*** Exercise inputs Section Begins ***

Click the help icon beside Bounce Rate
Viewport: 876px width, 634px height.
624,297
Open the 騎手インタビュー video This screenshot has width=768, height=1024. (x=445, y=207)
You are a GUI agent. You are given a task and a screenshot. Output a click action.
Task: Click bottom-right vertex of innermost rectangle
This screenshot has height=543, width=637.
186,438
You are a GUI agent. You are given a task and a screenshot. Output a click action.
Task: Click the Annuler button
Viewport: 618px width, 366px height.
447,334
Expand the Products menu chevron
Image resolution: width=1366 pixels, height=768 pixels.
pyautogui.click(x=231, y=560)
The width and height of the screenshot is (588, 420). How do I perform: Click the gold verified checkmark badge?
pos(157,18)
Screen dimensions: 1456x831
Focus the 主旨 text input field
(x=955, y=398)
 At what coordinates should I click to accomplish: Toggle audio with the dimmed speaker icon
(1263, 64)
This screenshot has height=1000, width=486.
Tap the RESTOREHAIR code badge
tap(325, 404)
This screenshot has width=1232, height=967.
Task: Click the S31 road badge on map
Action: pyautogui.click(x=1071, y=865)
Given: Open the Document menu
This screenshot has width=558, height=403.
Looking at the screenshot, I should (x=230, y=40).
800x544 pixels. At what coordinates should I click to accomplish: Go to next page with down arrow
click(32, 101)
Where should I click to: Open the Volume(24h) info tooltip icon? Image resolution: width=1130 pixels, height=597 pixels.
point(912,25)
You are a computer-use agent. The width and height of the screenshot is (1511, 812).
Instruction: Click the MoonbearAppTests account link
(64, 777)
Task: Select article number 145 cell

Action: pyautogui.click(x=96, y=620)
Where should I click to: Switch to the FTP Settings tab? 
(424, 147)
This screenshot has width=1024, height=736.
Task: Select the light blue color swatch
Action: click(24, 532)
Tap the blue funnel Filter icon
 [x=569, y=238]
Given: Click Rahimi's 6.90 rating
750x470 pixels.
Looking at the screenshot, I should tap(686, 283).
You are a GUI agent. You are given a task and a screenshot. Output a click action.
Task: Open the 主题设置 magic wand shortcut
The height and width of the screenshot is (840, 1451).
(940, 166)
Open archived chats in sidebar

*** Exercise inputs Section Ends ***

» **Try it**:
Return all the lines shown above, precisely as they stand.

» **Answer for the task**:
Click the help icon beside Bounce Rate
Viewport: 876px width, 634px height.
624,297
Open the 騎手インタビュー video This screenshot has width=768, height=1024. (x=445, y=207)
You are a GUI agent. You are given a task and a screenshot. Output a click action.
Task: Click bottom-right vertex of innermost rectangle
This screenshot has height=543, width=637.
186,438
You are a GUI agent. You are given a task and a screenshot. Output a click action.
Task: Click the Annuler button
Viewport: 618px width, 366px height.
447,334
Expand the Products menu chevron
Image resolution: width=1366 pixels, height=768 pixels.
pyautogui.click(x=231, y=560)
The width and height of the screenshot is (588, 420). How do I perform: Click the gold verified checkmark badge?
pos(157,18)
Screen dimensions: 1456x831
Focus the 主旨 text input field
(x=955, y=398)
 At what coordinates should I click to accomplish: Toggle audio with the dimmed speaker icon
(1263, 64)
This screenshot has height=1000, width=486.
Tap the RESTOREHAIR code badge
tap(325, 404)
This screenshot has width=1232, height=967.
Task: Click the S31 road badge on map
Action: pyautogui.click(x=1071, y=865)
Given: Open the Document menu
This screenshot has width=558, height=403.
Looking at the screenshot, I should (x=230, y=40).
800x544 pixels. At what coordinates should I click to accomplish: Go to next page with down arrow
click(32, 101)
Where should I click to: Open the Volume(24h) info tooltip icon? Image resolution: width=1130 pixels, height=597 pixels.
point(912,25)
You are a computer-use agent. The width and height of the screenshot is (1511, 812).
Instruction: Click the MoonbearAppTests account link
(64, 777)
Task: Select article number 145 cell

Action: pyautogui.click(x=96, y=620)
Where should I click to: Switch to the FTP Settings tab? 
(424, 147)
This screenshot has width=1024, height=736.
Task: Select the light blue color swatch
Action: click(24, 532)
Tap the blue funnel Filter icon
 [x=569, y=238]
Given: Click Rahimi's 6.90 rating
750x470 pixels.
Looking at the screenshot, I should tap(686, 283).
You are a GUI agent. You are given a task and a screenshot. Output a click action.
Task: Open the 主题设置 magic wand shortcut
The height and width of the screenshot is (840, 1451).
(940, 166)
Open archived chats in sidebar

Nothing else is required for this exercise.